Barbaro “said Miguel was concerned [about the state of the sale] because he was going to receive a $500,000 finder’s fee if the transaction was consummated,” according to Lockyer’s depostion.
Lockyer said, “I asked, ‘What did he do?’” And Barbaro replied: “‘Well, he put the — helped put the deal together.’”
Lockyer, through a spokesman, declined to comment further about the issue. Barbaro said Pulido is a legal client, so he couldn’t speak without Pulido’s permission.
When first contacted by the Times, Pulido acknowledged that he was in line for the $500,000 (which he called a “success fee”) and said that he was justified in taking it. But then he called the Times reporter back and said the deal had fallen apart.
Yesterday, Pulido told the Orange County Register that the issue has been “blown out of proportion.” He has not responded to Voice of OC’s requests for an interview.
‘There Was Never a Deal’
A spokesman for California First — the consortium that is trying to buy the properties — said the group never agreed to a finder’s fee with Pulido or anyone else.
California First spoke to a number of community leaders and others as part of its “due diligence” in determining if buying the properties was a good idea, said Michael Bustamante, who was a spokesman for former Gov. Gray Davis.
“Does that warrant a cup of coffee?” Bustamante said. “Sure. A half a million? Not a chance. There was never a deal.”
Regardless of whether a deal was ever in place, the fact that there might have been one is sure to impact the pending court case.

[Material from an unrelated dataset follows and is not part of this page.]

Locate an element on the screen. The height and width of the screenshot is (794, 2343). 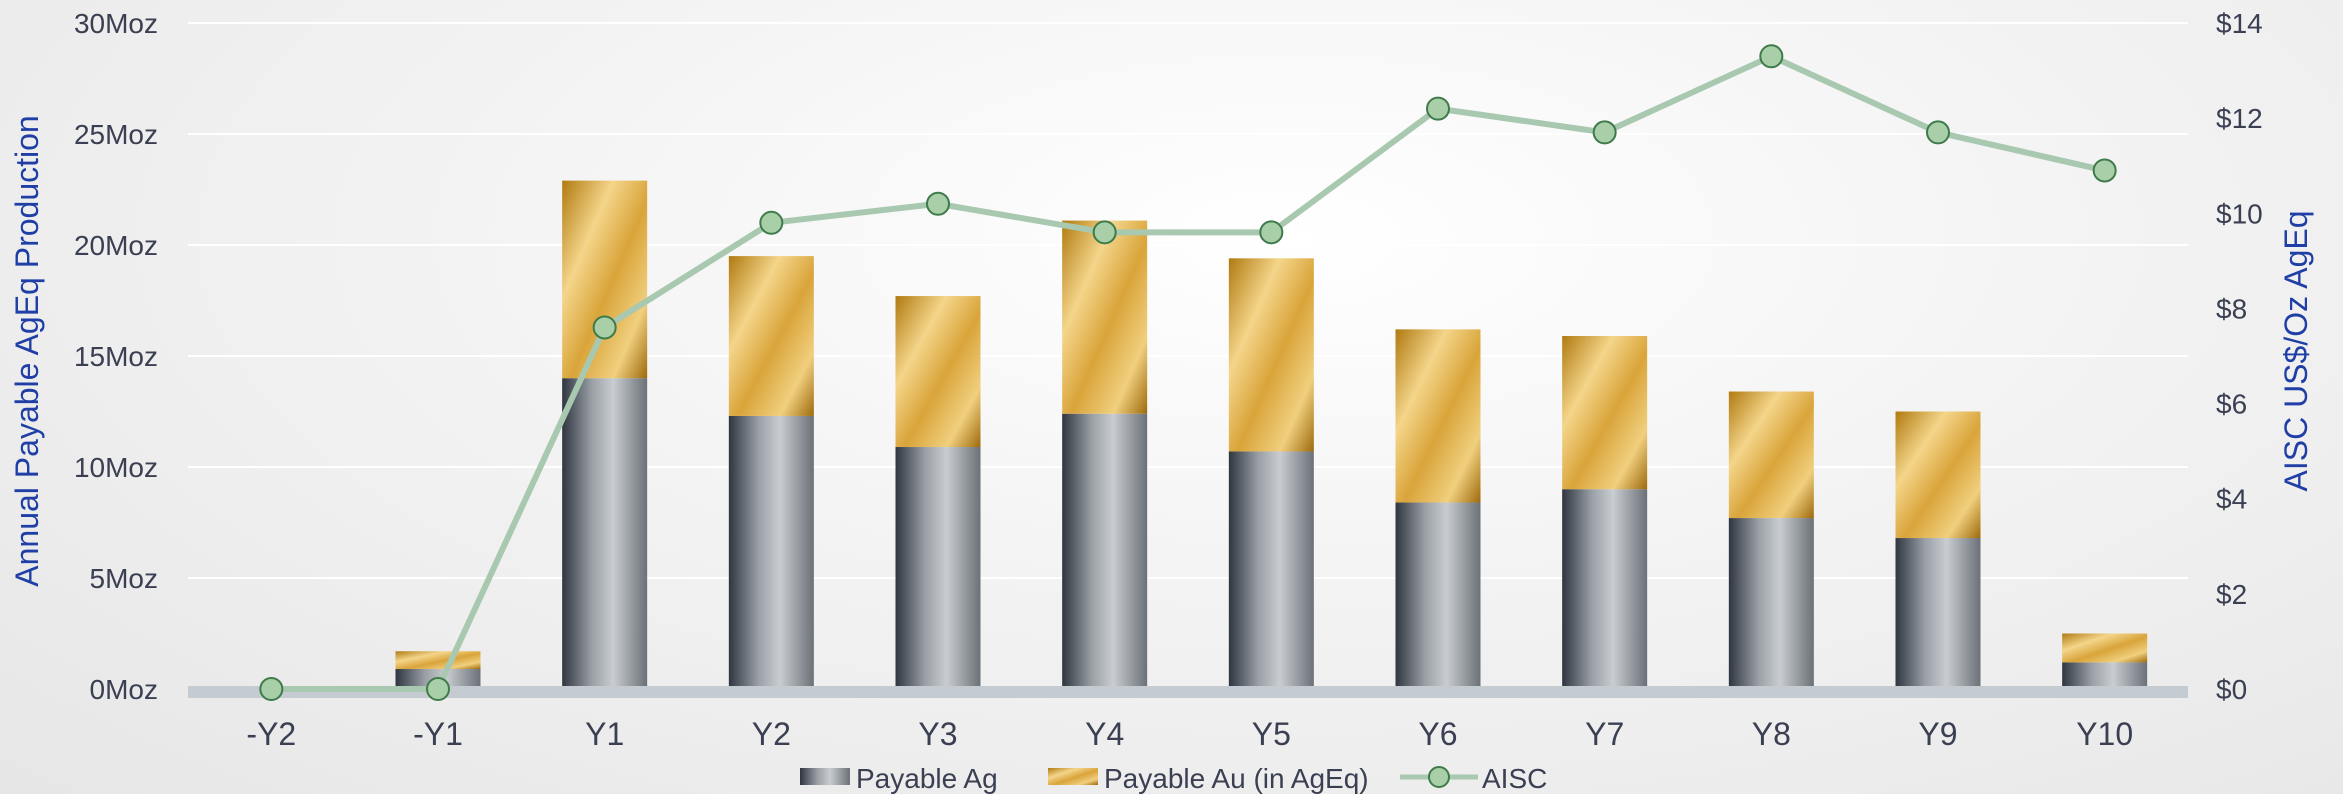
x-tick-label: -Y1 is located at coordinates (438, 734).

An attorney for those fighting the sale of the buildings said the issue would “absolutely” be added to the case.
“We think this is just the tip of the iceberg,” said Anne Marie Murphy, a San Francisco Bay Area attorney whose firm, Cotchett, Pitre and McCarthy, is fighting the sale on behalf of two former building authority commissioners whom Schwarzenegger removed when they questioned the sale. A judge could rule as early as Friday on whether the sale should be delayed.
California First is a politically well-connected investment arm of two other firms, Hines and Antarctica Capital Real Estate. Antarctica’s managing partner is Richard Mayo, who also is a partner in another investment firm, Spyglass Realty Partners.
Mayo’s biography on the Spyglass website says the following: “As an appointee of former Governor Pete Wilson, Rich was responsible for overseeing the privatization of the State of California’s 35-million-square-foot real estate portfolio. He directed all surplus land dispositions, leasing, acquisition, planning, construction and asset management activities.”
Another Antarctica executive is Grover McKean, who was chief deputy state treasurer when Jess Unruh, one of the most powerful figures in California political history, was state treasurer in the 1980s.
OC Weekly reported Tuesday that Belgravia Capital, one of the 10 firms listed as investors in California First, is owned by Orange County’s R.J. Brandes, a donor to Pulido’s political campaigns. The Weekly also reported that Pulido had earned between $10,000 and $100,000 working for other Brandes companies.
It’s not clear what, if any, impact the deal may have on Pulido’s political future. Rumors have been circulating in Orange County political circles for weeks that he was likely to get a state appointment from the incoming governor, Jerry Brown.
Brown spokesman Evan Westrup said Tuesday that the new administration is not publicly commenting on any potential appointments. “We’re really not discussing who the candidates are and who’s being discussed for positions,” he said. “Any speculation on appointments is just that, speculation.”
Correction: A previous version of this story misspelled the name of the law firm Cotchett, Pitre and McCarthy and the name of the firm’s lawyer Anne Marie Murphy. We regret the errors.